Recent approaches have proven the effectiveness of local outlier factor-based outlier detection when applied over traffic flow probability distributions. However, these approaches used distance metrics based on the Bhattacharyya coefficient when calculating probability distribution similarity. Consequently, the limited expressiveness of the Bhattacharyya coefficient restricted the accuracy of the methods.
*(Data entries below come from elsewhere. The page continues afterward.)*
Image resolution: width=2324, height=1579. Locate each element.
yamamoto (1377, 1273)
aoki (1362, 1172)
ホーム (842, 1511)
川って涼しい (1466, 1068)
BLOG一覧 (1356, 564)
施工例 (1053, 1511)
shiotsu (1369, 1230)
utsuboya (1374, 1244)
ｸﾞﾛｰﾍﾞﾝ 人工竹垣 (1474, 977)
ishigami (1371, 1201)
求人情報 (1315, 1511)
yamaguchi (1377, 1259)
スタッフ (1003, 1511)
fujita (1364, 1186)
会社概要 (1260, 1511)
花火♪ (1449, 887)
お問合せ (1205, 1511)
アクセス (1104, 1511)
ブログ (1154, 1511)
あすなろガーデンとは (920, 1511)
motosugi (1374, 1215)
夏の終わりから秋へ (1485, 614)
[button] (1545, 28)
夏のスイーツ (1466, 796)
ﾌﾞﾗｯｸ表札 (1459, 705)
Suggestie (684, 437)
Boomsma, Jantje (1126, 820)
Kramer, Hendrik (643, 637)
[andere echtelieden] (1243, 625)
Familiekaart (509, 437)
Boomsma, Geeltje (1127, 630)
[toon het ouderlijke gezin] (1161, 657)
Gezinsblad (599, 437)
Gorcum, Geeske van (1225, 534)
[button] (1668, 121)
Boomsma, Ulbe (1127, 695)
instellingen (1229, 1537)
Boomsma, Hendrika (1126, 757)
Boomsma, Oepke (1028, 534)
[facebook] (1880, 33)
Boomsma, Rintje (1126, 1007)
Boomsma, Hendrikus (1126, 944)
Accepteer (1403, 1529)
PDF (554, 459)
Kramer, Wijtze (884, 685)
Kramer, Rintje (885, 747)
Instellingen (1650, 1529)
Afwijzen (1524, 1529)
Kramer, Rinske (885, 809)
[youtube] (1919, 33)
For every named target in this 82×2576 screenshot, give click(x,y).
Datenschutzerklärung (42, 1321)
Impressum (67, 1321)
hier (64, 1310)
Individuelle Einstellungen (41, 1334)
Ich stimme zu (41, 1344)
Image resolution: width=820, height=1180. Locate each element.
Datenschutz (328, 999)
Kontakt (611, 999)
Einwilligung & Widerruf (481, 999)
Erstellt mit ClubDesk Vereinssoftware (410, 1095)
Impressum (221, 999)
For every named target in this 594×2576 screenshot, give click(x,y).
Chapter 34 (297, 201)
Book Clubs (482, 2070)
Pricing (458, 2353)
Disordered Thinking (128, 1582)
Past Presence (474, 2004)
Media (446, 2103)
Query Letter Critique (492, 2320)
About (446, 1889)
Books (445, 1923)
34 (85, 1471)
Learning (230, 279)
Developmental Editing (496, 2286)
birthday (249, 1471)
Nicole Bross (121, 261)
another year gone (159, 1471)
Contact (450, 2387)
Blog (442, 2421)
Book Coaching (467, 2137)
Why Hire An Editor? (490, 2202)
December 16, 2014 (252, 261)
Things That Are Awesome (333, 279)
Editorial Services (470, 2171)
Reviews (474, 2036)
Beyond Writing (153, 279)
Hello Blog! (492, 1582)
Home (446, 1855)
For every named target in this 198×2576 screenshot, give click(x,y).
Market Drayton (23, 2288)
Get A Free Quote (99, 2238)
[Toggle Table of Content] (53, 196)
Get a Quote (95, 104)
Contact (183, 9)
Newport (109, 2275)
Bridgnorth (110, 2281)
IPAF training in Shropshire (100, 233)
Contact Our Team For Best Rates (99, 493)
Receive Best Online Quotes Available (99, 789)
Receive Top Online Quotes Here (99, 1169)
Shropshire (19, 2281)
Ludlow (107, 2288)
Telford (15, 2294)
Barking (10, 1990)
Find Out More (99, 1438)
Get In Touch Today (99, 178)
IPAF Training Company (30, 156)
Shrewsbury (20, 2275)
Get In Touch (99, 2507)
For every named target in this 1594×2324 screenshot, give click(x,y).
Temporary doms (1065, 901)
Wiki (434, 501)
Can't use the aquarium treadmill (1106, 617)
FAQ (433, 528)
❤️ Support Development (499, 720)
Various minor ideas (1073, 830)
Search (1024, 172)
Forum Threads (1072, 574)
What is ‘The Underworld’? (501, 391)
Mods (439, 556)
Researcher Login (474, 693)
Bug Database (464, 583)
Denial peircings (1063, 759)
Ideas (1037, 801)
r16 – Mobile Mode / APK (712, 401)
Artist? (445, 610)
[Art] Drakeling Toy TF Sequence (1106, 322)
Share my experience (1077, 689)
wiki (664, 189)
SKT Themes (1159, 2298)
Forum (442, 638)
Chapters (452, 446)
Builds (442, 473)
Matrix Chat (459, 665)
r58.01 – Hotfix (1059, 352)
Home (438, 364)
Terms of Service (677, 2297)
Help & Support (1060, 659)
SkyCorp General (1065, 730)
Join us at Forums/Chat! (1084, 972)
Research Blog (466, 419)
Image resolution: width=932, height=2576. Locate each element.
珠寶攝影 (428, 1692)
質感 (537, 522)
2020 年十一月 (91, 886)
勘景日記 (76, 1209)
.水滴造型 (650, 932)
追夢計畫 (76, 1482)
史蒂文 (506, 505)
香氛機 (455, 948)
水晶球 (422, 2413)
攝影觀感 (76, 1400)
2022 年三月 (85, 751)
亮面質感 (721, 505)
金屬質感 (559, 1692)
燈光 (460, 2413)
The crucial deficiency of the Bhattacharyya distance metric is its inability to compare distributions with non-overlapping sample spaces over the domain of natural numbers. Traffic flow intensity varies greatly, which results in numerous non-overlapping sample spaces, rendering metrics based on the Bhattacharyya coefficient inappropriate. In this work, we address this issue by exploring alternative distance metrics and showing their applicability in a massive real-life traffic flow data set from 26 vital intersections in The Hague. The results on these data collected from 272 sensors for more than two years show various advantages of the Earth Mover's distance both in effectiveness and efficiency.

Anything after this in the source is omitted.